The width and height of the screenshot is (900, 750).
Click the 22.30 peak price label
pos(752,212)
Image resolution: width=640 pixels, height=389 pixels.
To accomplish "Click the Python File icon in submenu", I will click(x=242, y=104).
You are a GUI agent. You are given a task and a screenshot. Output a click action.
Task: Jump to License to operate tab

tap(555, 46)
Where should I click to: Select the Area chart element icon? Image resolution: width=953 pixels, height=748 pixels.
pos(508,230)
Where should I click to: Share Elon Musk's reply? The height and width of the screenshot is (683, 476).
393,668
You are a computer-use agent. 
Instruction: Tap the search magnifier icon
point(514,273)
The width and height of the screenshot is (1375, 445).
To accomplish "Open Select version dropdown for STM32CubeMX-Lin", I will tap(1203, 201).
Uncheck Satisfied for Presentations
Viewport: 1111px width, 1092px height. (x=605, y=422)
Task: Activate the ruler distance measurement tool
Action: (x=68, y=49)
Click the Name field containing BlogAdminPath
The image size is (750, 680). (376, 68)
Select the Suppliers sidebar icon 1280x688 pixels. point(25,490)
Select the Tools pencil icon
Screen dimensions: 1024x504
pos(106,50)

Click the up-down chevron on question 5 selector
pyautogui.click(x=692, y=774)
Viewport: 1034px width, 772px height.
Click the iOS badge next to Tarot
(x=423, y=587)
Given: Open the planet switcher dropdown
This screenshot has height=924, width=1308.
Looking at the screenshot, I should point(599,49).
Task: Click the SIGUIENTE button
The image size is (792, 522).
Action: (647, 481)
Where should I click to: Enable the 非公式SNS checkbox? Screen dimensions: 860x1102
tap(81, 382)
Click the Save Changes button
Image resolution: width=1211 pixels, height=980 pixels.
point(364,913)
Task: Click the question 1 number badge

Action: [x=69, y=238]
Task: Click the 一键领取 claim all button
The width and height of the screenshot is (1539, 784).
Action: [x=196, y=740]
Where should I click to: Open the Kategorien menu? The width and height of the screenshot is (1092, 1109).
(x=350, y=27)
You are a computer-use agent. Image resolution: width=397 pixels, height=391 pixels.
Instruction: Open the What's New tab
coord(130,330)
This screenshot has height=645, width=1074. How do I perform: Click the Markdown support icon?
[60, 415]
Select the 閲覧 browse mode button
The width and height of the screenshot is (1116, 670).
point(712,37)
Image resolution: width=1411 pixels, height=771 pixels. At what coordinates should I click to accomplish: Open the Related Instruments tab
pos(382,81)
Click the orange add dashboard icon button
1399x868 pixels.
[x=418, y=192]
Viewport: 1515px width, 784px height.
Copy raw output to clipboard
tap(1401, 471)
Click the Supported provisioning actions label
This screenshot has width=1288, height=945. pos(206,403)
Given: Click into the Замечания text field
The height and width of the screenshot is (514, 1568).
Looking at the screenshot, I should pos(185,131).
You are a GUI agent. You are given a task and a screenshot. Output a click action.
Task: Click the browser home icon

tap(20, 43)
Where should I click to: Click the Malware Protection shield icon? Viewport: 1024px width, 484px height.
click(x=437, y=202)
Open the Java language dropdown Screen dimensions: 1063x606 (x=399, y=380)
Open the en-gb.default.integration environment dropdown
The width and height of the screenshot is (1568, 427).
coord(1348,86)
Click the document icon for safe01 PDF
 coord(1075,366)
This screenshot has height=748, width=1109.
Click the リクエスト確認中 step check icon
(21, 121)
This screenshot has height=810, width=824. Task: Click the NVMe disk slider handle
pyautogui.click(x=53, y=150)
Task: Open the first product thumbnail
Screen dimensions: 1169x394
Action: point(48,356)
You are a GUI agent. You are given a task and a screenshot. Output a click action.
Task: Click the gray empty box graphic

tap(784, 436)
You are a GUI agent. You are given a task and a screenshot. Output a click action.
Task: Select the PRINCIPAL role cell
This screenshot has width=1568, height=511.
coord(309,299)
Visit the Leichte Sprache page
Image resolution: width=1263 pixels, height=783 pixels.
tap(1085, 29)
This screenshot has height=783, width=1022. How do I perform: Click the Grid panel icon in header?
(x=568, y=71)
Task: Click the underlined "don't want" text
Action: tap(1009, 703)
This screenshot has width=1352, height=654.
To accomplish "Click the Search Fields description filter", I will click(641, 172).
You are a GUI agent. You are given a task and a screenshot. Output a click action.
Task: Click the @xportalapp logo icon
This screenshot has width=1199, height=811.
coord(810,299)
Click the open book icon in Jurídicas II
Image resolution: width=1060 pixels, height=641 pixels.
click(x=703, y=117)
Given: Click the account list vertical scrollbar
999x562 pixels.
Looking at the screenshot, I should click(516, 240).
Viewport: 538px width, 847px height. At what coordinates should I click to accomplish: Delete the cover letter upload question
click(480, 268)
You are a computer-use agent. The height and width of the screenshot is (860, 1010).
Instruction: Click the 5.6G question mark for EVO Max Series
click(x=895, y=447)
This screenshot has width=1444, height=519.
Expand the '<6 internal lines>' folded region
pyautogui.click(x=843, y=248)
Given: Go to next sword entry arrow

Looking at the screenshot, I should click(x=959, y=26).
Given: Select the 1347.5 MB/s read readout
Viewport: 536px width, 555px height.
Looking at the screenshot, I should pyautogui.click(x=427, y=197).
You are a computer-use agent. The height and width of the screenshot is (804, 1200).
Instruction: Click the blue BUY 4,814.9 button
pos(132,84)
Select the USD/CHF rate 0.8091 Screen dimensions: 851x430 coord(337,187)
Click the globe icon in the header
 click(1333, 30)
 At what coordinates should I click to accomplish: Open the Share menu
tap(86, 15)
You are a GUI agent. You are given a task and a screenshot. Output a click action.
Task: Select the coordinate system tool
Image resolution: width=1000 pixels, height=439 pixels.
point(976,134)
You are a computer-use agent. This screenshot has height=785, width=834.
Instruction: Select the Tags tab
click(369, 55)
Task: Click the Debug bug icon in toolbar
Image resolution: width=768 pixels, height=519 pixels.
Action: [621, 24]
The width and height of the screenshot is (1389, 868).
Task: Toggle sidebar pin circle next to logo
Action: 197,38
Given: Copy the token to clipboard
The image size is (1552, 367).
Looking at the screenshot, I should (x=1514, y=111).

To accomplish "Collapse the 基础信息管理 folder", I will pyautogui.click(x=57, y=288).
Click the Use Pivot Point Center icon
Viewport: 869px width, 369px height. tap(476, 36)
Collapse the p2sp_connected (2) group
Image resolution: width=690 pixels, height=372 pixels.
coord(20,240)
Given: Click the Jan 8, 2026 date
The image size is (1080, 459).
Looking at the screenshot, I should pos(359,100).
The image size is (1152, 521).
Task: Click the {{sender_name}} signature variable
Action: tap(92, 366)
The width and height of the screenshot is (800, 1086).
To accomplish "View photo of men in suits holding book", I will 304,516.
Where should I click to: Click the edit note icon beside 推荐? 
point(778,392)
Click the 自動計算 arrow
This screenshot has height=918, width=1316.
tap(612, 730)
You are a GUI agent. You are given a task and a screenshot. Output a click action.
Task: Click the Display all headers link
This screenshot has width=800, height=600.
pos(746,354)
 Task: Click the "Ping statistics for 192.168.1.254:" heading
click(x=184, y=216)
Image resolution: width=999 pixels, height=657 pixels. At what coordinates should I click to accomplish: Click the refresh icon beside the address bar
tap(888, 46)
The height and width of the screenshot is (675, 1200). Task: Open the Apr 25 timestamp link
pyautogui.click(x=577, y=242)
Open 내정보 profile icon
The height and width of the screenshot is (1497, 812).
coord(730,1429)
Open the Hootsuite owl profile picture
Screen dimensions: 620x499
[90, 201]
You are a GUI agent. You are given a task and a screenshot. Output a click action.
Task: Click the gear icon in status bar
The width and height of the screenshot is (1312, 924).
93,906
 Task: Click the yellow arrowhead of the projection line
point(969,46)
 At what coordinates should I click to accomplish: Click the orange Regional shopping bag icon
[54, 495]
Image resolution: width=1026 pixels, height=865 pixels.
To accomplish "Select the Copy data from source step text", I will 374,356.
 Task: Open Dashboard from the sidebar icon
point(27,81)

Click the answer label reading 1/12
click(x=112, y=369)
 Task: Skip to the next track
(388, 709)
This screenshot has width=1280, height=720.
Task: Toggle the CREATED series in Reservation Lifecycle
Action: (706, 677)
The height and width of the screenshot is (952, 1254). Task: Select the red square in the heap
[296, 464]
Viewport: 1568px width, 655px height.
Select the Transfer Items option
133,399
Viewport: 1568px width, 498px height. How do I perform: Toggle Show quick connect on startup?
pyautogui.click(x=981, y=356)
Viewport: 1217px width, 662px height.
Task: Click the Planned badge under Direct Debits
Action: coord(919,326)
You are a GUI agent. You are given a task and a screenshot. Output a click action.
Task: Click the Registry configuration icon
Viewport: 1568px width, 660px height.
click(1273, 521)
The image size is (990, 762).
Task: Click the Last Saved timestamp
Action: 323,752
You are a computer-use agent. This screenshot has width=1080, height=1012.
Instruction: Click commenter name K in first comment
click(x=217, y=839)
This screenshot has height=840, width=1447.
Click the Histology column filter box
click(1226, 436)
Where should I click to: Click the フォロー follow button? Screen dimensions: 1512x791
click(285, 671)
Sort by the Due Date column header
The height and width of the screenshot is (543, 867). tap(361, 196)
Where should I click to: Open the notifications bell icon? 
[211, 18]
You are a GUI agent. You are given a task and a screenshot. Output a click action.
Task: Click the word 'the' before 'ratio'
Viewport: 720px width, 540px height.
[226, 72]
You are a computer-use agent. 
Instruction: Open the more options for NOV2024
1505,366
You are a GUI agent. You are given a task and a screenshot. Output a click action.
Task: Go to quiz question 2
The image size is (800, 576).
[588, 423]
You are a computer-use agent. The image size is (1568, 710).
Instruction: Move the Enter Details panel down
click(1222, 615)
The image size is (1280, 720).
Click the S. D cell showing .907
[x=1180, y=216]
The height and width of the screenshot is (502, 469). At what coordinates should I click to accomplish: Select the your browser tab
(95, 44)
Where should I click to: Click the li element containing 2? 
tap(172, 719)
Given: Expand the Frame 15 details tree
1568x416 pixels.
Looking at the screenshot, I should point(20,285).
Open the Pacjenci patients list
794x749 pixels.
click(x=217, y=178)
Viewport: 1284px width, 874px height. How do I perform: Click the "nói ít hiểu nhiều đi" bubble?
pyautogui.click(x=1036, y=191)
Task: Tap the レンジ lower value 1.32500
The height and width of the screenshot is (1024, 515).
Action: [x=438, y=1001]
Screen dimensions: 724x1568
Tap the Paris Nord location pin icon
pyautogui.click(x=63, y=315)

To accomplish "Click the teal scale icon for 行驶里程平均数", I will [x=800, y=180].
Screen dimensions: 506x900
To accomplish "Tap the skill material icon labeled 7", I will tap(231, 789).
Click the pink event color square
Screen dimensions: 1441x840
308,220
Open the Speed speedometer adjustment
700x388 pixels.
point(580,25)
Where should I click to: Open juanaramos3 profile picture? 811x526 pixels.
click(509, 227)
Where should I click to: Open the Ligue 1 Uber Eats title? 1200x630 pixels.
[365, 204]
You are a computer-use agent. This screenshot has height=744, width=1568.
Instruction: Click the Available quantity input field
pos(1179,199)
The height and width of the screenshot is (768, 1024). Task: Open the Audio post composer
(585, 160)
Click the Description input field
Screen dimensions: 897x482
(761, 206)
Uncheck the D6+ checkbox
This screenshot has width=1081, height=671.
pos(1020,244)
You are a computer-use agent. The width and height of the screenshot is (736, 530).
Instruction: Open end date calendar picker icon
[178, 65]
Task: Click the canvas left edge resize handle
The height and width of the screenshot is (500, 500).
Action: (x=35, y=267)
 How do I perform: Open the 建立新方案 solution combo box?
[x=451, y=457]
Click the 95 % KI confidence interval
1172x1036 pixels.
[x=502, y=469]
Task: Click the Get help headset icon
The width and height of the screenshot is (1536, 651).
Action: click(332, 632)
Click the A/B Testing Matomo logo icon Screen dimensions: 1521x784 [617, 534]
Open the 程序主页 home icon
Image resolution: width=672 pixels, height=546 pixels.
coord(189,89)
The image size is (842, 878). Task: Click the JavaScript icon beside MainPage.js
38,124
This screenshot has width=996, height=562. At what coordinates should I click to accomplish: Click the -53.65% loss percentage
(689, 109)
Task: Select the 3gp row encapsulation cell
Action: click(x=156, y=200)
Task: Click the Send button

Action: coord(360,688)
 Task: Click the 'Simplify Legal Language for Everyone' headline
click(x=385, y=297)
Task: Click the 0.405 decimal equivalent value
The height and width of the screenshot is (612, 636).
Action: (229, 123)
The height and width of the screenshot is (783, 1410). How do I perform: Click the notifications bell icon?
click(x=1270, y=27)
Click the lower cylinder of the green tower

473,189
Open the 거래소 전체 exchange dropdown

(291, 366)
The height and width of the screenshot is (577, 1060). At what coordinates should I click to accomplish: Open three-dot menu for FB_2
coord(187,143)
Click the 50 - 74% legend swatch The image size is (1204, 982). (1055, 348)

- - -

What lines in the entries above hold "list"? Copy every one.

Answer area:
Given: Click the account list vertical scrollbar
Open the Pacjenci patients list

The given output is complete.